Democrats and Republicans have very different ideas for how to spend that money. Republicans credited their budget work for the surplus and said there should be further tax relief. House Ways and Means Chairman Lyndon Carlson, D-Crystal, urged caution on spending proposals and said they will have to carefully consider long-term financial commitments, given expectations of an economic slowdown.
Health care costs
Walz aims to expand access to MinnesotaCare so any Minnesotan could buy into the program. Only residents in a certain lower income range are eligible now.
Republican legislators have said a buy-in would burden medical providers and rural hospitals. Sen. Michelle Benson, R-Ham Lake, Health and Human Services Finance and Policy Committee chairwoman, said an expansion of MinnesotaCare would undermine the individual market. She wants to look into direct primary care, where individuals can contract with their doctor and pay a monthly flat fee.
Benson also wants to focus on investigating fraud.
Her DFL counterpart on the House committee, Rep. Tina Liebling, D-Rochester, does not want to extend the reinsurance program that expires in 2020, which gave insurers money to help keep premiums down. She sees a MinnesotaCare buy-in as a potential solution for people struggling with costs.
Varied tax plans
Legislators and Gov. Mark Dayton failed to reach an agreement last year on how to align the state and U.S. tax codes, and the debate over tax code changes is expected to continue throughout the session.
There is a looming deadline to decide whether to reinstate a 2 percent tax on health care providers that will sunset at the end of this year. It is projected to generate $671 million in 2019, according to Minnesota Management and Budget. Walz’s proposal to increase the gas tax will also be a lightning rod. House Taxes Committee Chairman Paul Marquart, D-Dilworth, said he would only support a gas tax if it’s one piece of a comprehensive transportation funding package.
Republicans, including Senate Majority Leader Paul Gazelka and House Speaker Kurt Daudt, who shifts to minority leader Tuesday, oppose a gas tax increase. They suggested tax cuts, including cuts to state taxes on Social Security and a child care tax credit.
Special education will be a big piece of the school funding puzzle, as schools struggle with the federal government’s failure to meet funding goals in that area.
Walz has called for “fully funding” education, though Senate E-12 Finance Chairwoman Carla Nelson said that idea needs to be fleshed out. “There’s just never enough money to fund all the things we want,” said Nelson, R-Rochester. She wants a more targeted approach to paying for preschool programs, while Walz and many Democrats want universal pre-K.

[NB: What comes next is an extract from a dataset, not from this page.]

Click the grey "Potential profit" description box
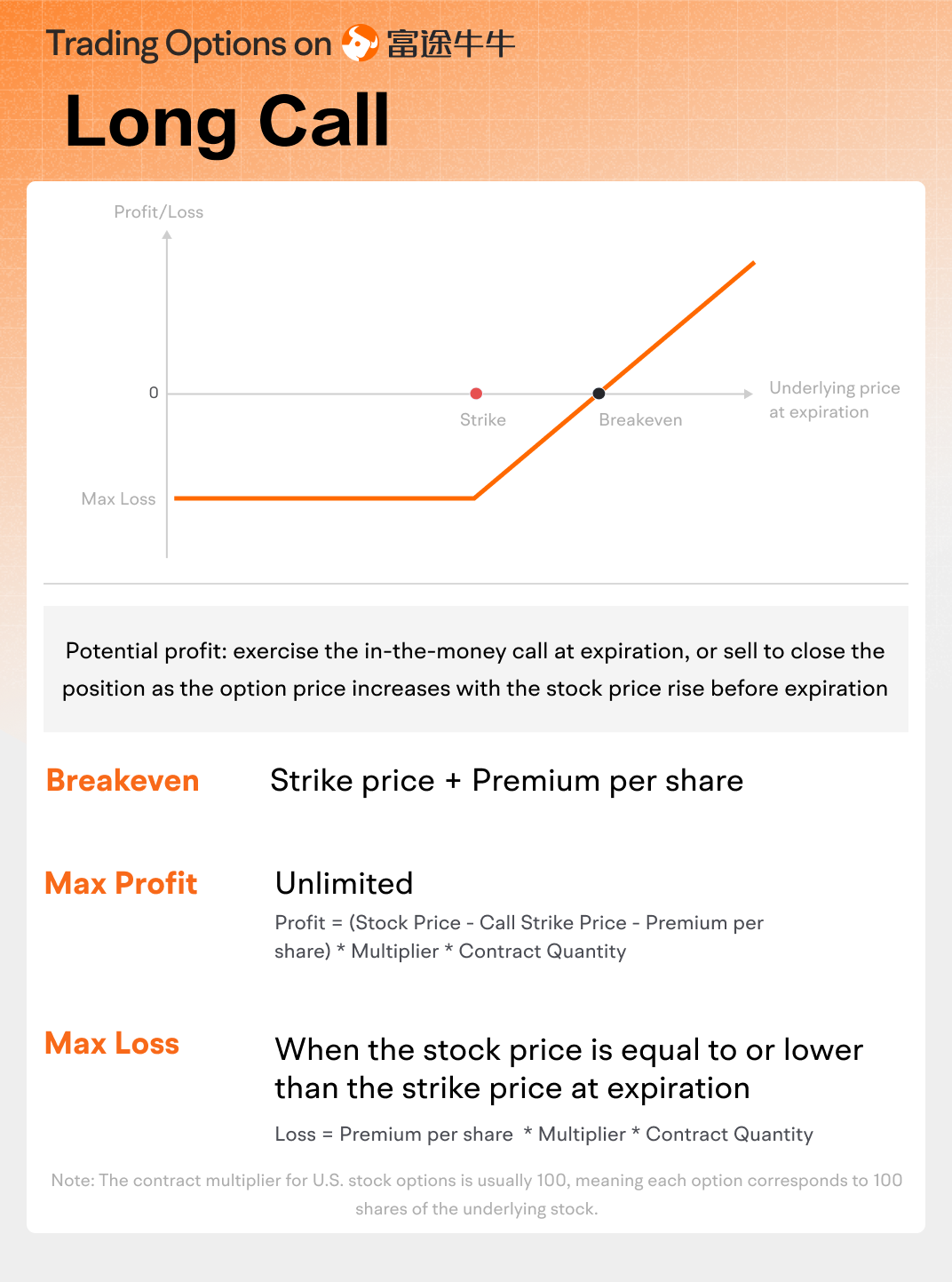 475,669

Walz has also advocated for two years of free tuition for college students who meet income qualifications. House Education Finance Chairman Jim Davnie, D-Minneapolis, said he wants to ensure high school students statewide have access to opportunities to get college credit while in high school. Davnie, along with many Democrats and Republicans, wants to promote career and technical education.
Guns, school safety
Money for schools to hire counselors and safety staff was vetoed last session, but will be an early focus this year, said Sen. Carla Nelson, R-Rochester, adding, “We can’t afford to wait.”
Gun control supporters, one of the most visible advocacy groups at the Capitol last year, planned a rally on the opening day of session. They want legislators to pass “red flag” protection orders and require people to get a permit to buy guns through private sales.

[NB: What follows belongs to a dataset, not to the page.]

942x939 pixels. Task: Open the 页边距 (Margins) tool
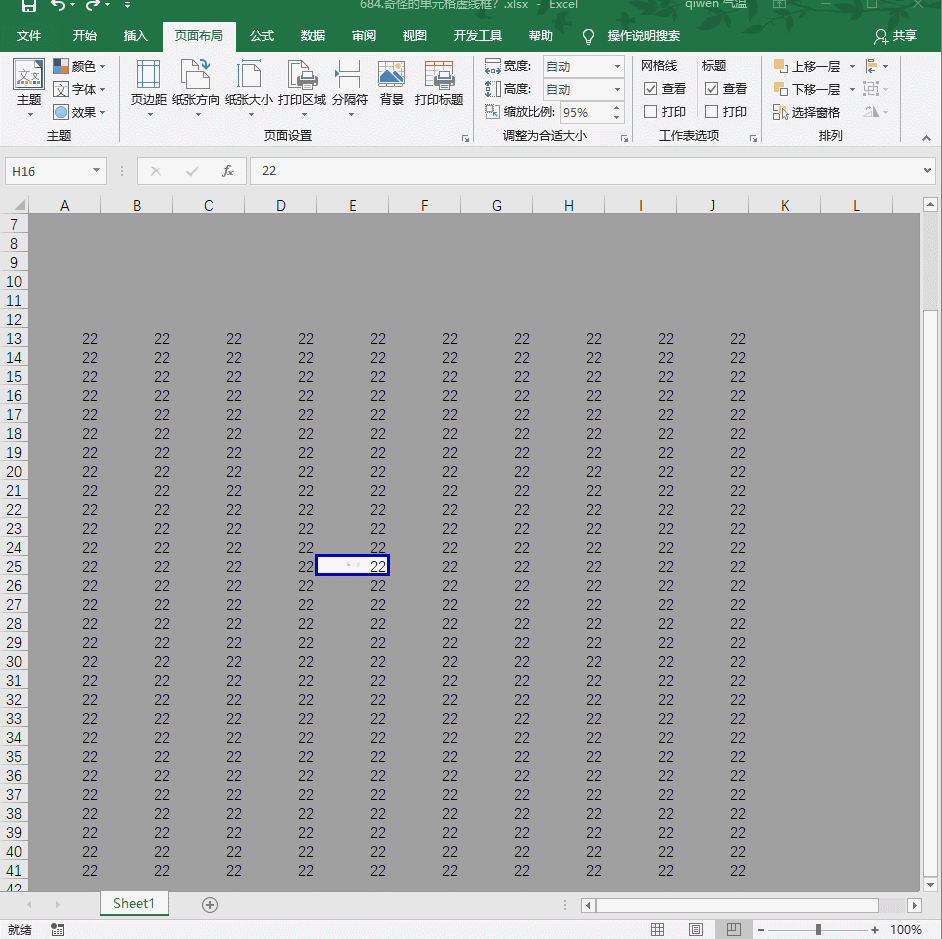pyautogui.click(x=148, y=87)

“I really don’t want to give hearings to extreme ideas from the left or from the right. I’m only interested in ideas that actually have solutions,” said Senate Judiciary and Public Safety Committee Chairman Warren Limmer, R-Maple Grove.
But Rep. Carlos Mariani, D-St. Paul, who will lead the Public Safety and Criminal Justice Reform Committee, said a red flag law is “a straight-up common-sense approach to maximizing public safety.”